The Mudcat Café TM
Thread #13830   Message #4182269
Posted By: Lighter
23-Sep-23 - 02:24 PM
Thread Name: Origins: Over There
Subject: RE: Lyr Req: Over There
This song wasn't originally about the potato famine at all: the 1844 publication date in New York undermines that idea, particular when the sheet music calls it "'A Doleful Ballad' One of the Olden-Time."

So does the appearance of the "geese" stanza, exactly as we know it, a comical campaign song called "Cidercratic Lament to be Sing by All Good Locofocos on All Good Occasions - Air" My Name is Robert Kidd" in the "Spirit of the Age" (Woodstock, Vt.), Nov. 5, 1841.

The song includes lines like "And there's the Buckeye State, gone to pot" and "Maryland too soon/ Has caught our sleeping coon,/ And slung him to the moon."

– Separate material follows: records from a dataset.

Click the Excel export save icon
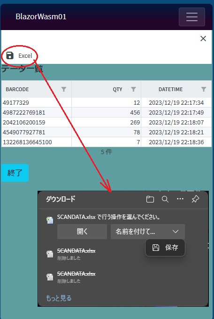214x319 pixels. 10,55
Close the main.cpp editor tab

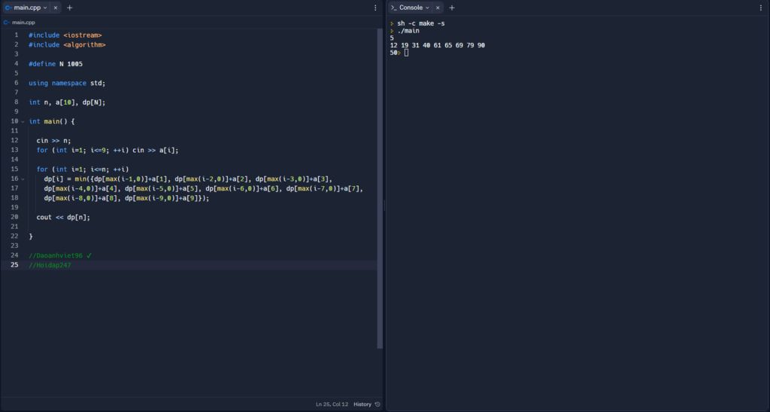[55, 8]
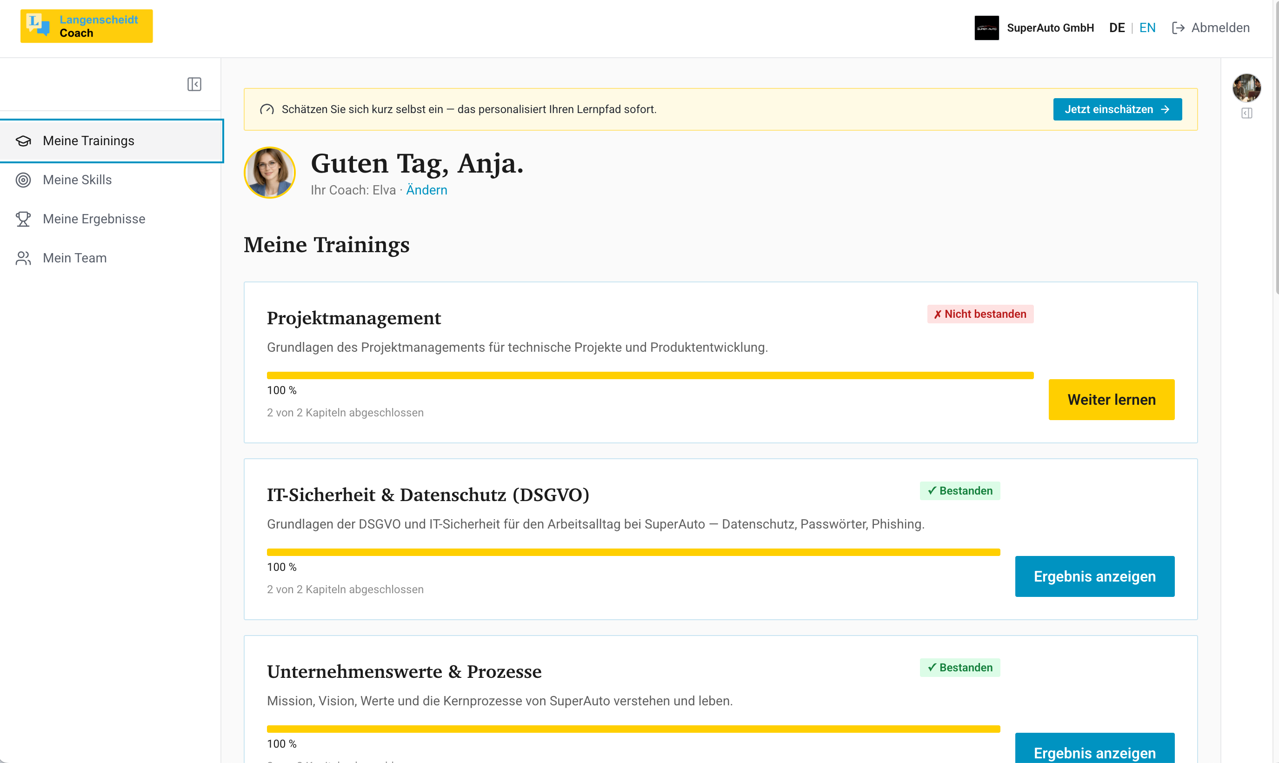Image resolution: width=1279 pixels, height=763 pixels.
Task: Click the trophy icon for Meine Ergebnisse
Action: tap(23, 219)
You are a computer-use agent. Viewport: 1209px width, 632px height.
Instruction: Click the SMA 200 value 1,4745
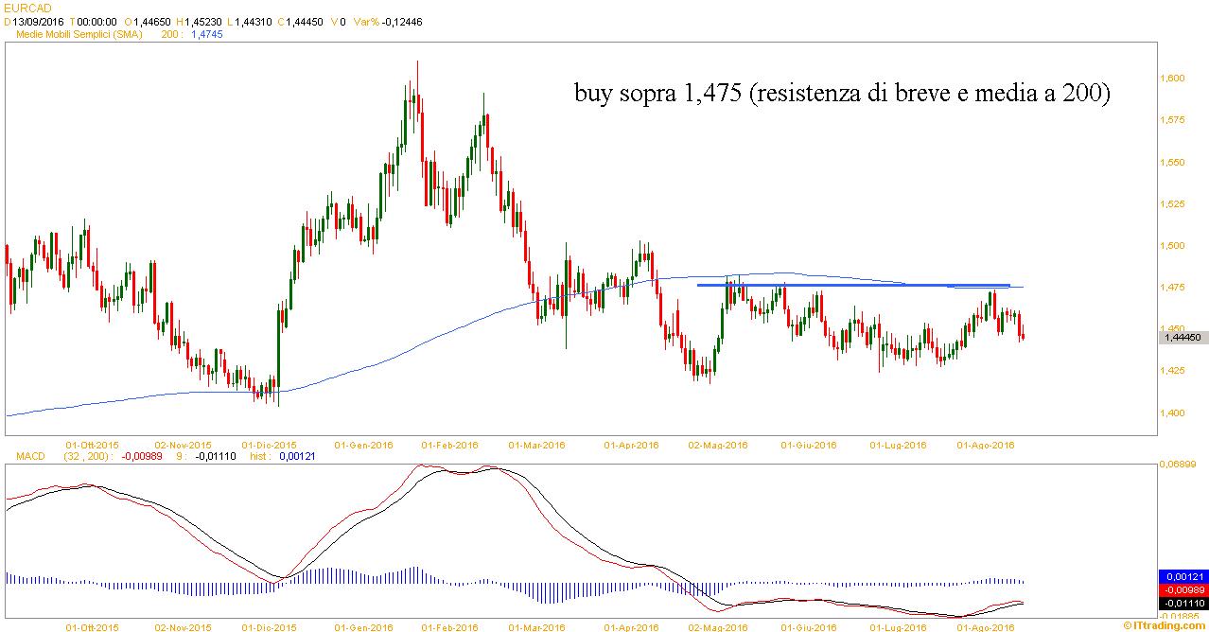[x=207, y=33]
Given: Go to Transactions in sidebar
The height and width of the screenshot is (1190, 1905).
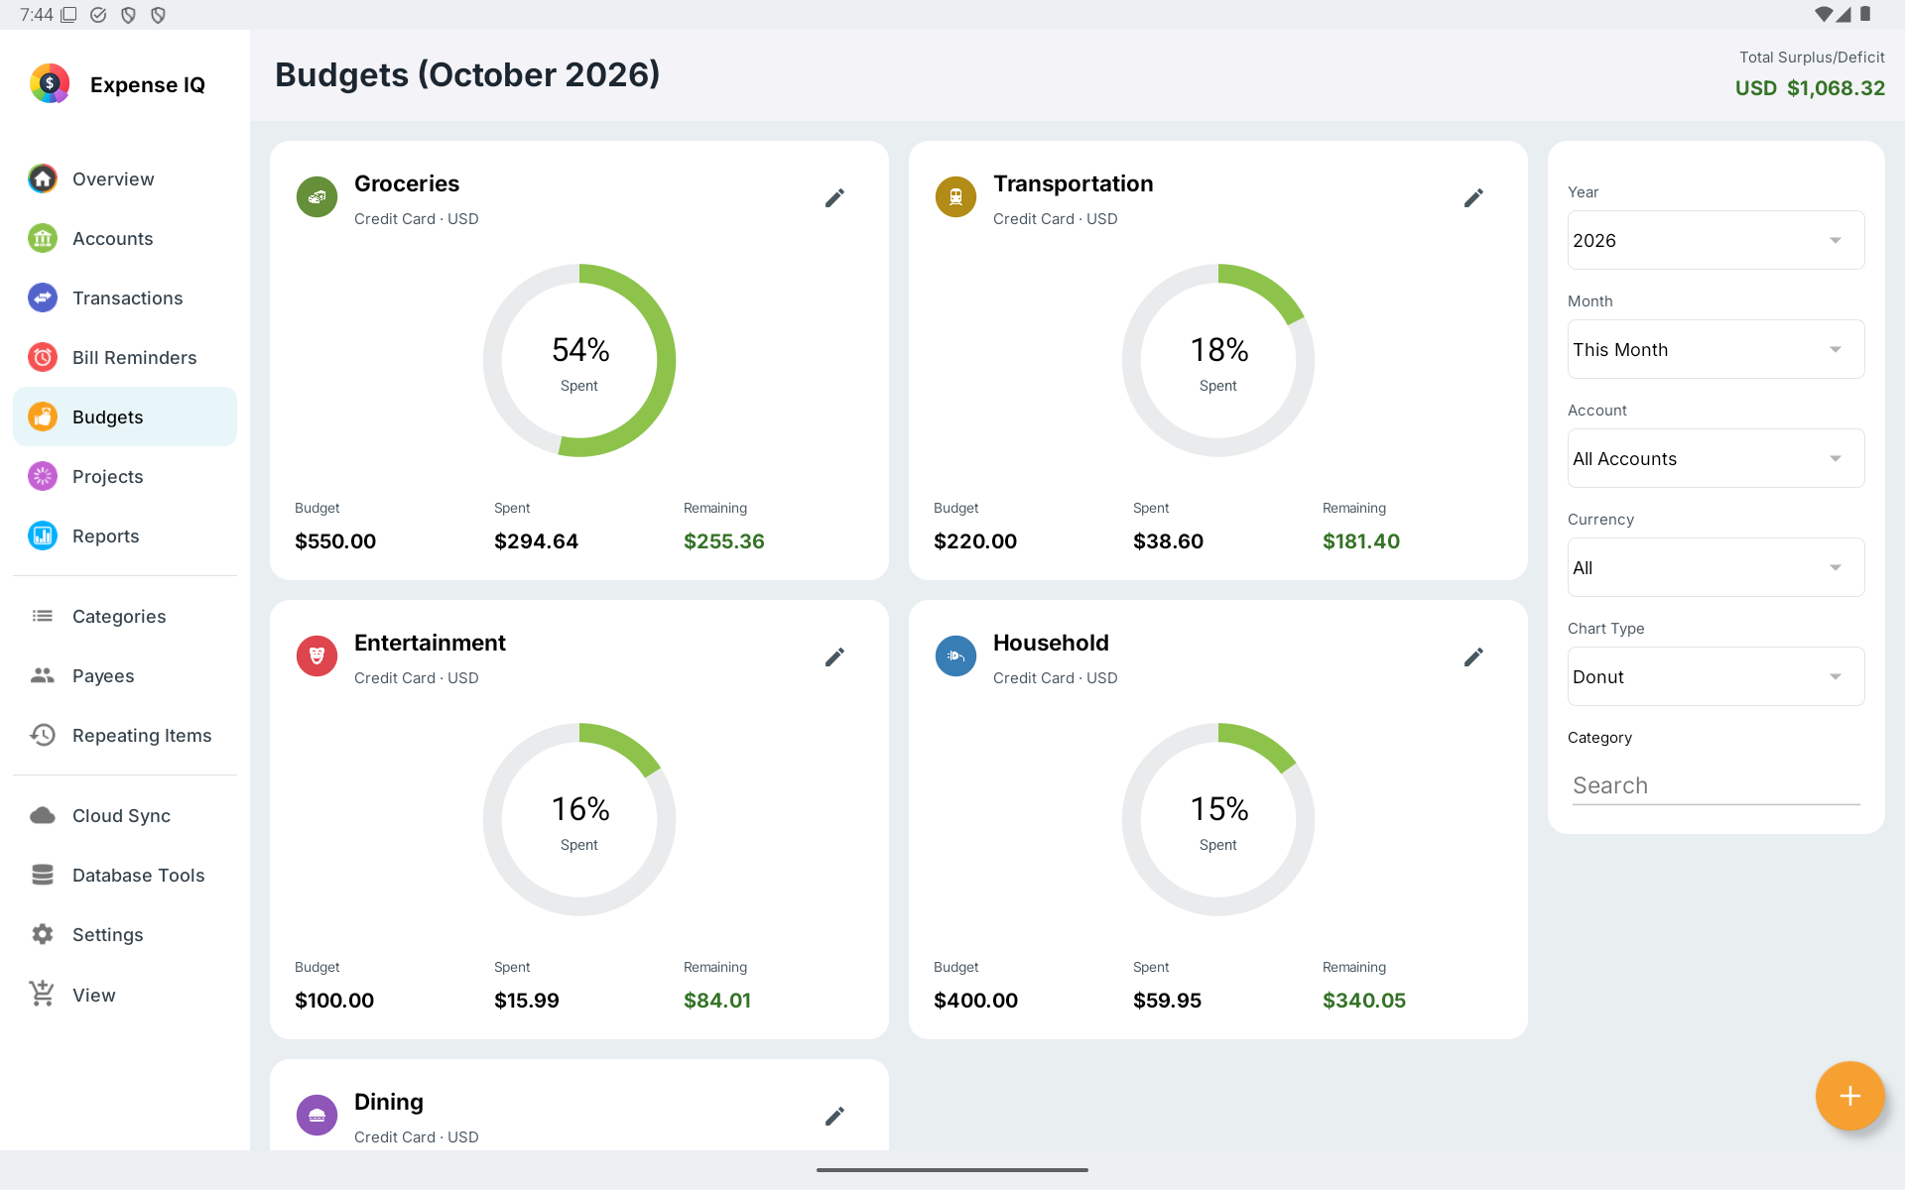Looking at the screenshot, I should (125, 298).
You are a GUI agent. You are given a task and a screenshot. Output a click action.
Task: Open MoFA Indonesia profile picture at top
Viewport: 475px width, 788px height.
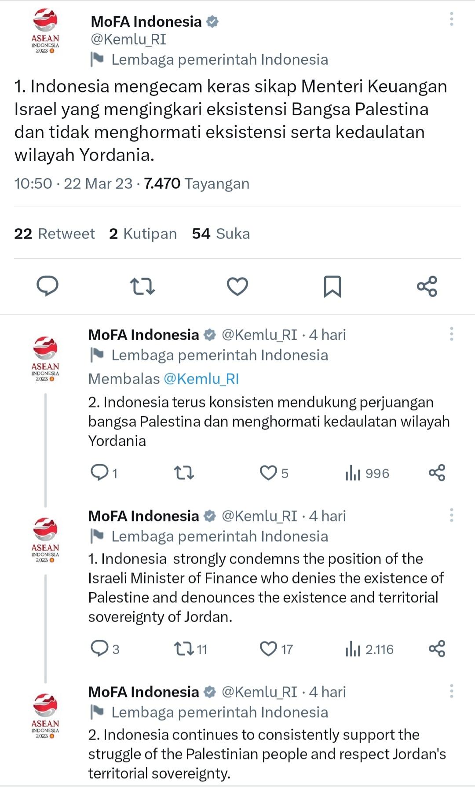pyautogui.click(x=45, y=31)
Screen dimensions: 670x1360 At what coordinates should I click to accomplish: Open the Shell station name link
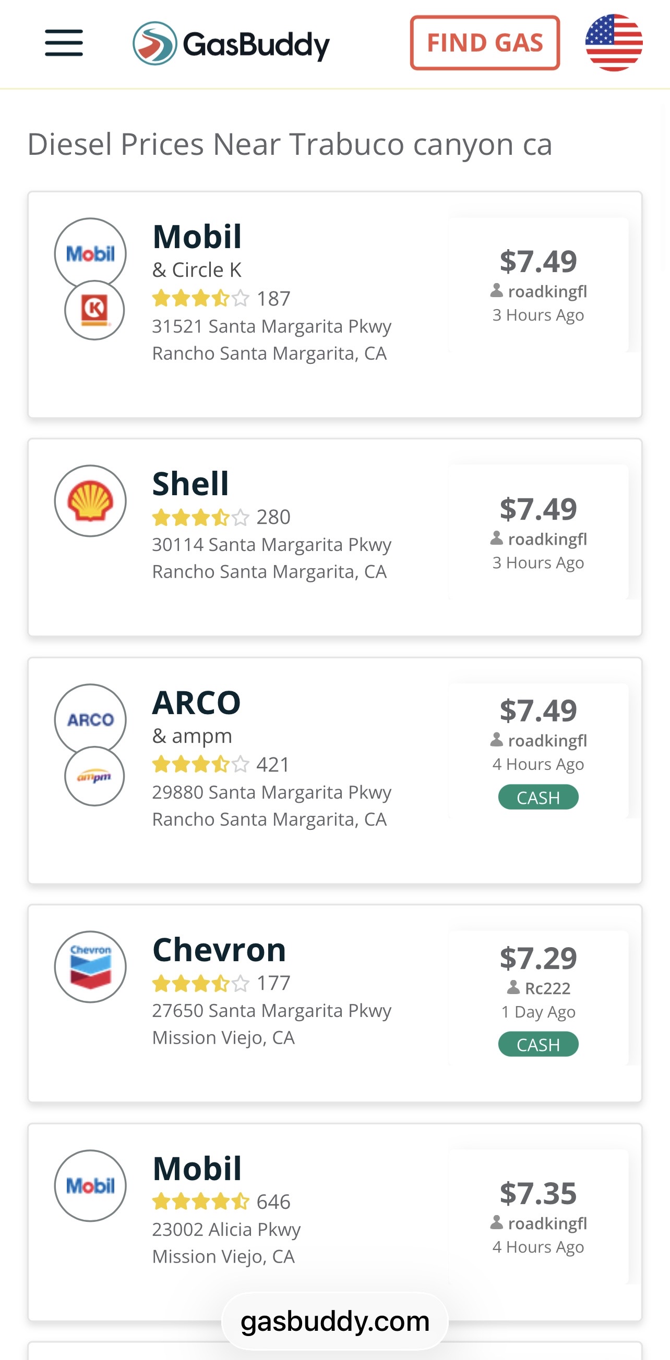[x=190, y=483]
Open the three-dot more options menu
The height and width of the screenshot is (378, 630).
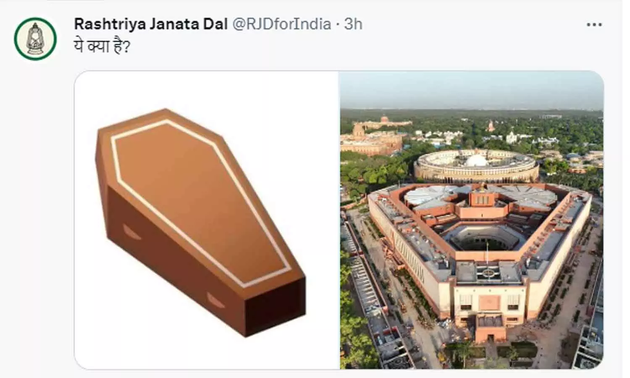[x=594, y=25]
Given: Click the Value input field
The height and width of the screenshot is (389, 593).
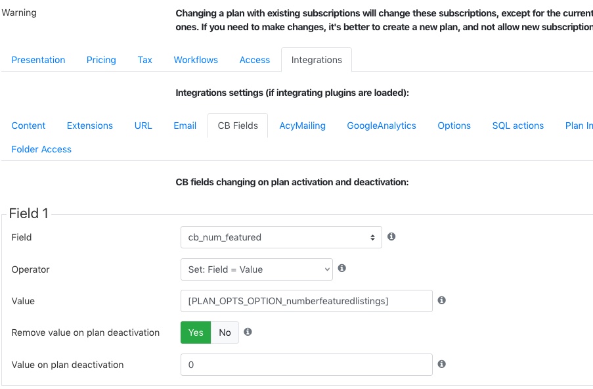Looking at the screenshot, I should click(x=306, y=301).
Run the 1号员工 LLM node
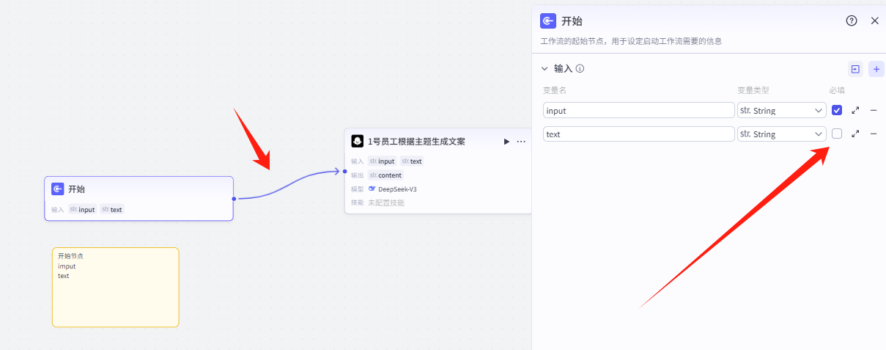 (506, 142)
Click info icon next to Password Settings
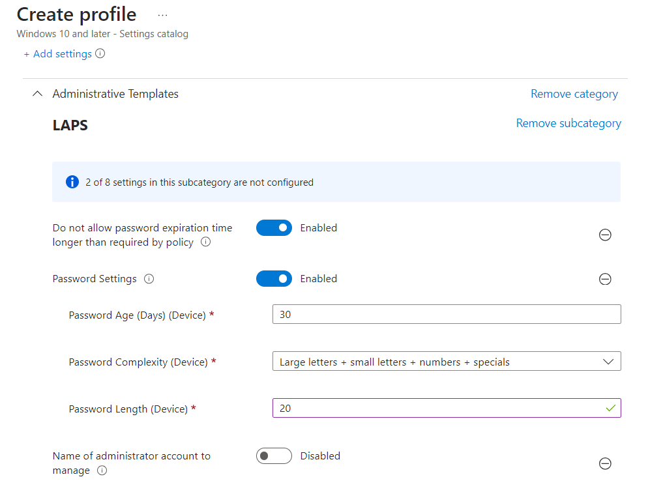 coord(149,279)
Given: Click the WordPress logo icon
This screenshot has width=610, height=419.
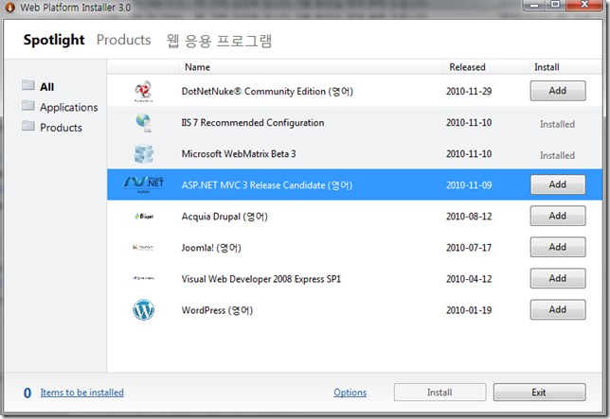Looking at the screenshot, I should 143,310.
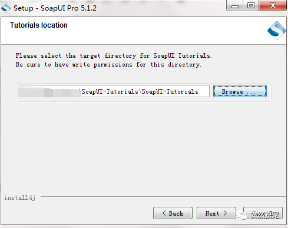Click the SoapUI logo in the header panel
The image size is (288, 228).
[x=276, y=31]
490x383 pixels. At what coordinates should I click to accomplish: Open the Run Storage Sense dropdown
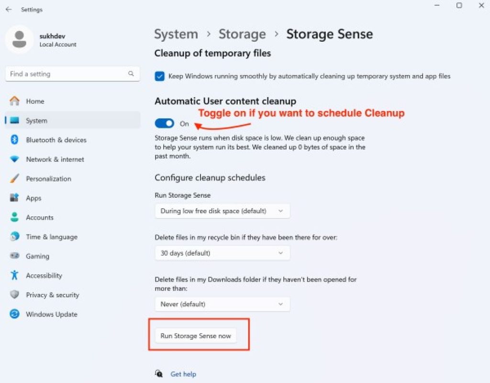click(222, 211)
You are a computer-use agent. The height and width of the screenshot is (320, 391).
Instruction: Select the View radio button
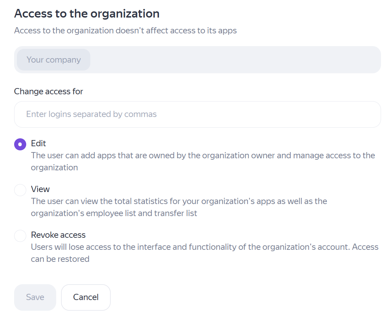click(20, 190)
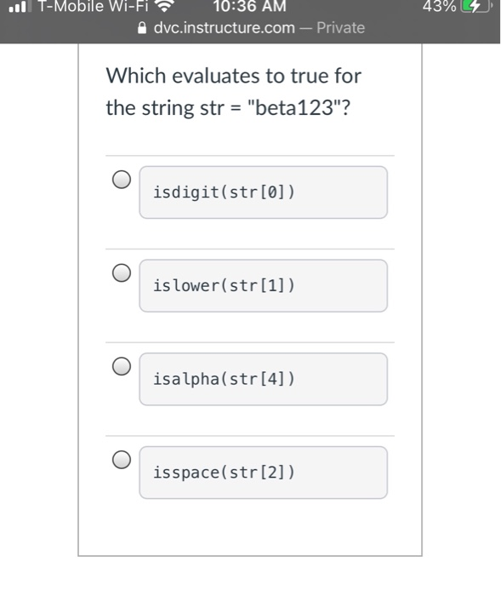Tap the isdigit(str[0]) answer box

tap(263, 192)
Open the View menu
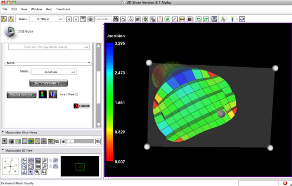Screen dimensions: 292x186 [24, 9]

It was based on a similar satire in the "Burlington [Vt.] Sentinel" of Dec. 3, 1838, which also included the geese.

A writer in the "Lancaster [S.C.] Examiner" (Dec. 23, 1840), recalled hearing about the grease-accumulating geese during his schooldays, an unspecified number of years earlier.

Nor is there anything Irish in the "Over There" lyrics. But it's still startling to see the "Freeman's Journal" of Dublin (Dec. 22, 1863) frankly assuming that the "Over There" song is American - and typically ridiculous.

A "wonderful" song, as advertised on the sheet music, implies entertainment, not tragedy or pathos. There isn't much pathos in eating "clam pie," wishing to be "a geese," or accumulating "much grease" - over there or anywhere else.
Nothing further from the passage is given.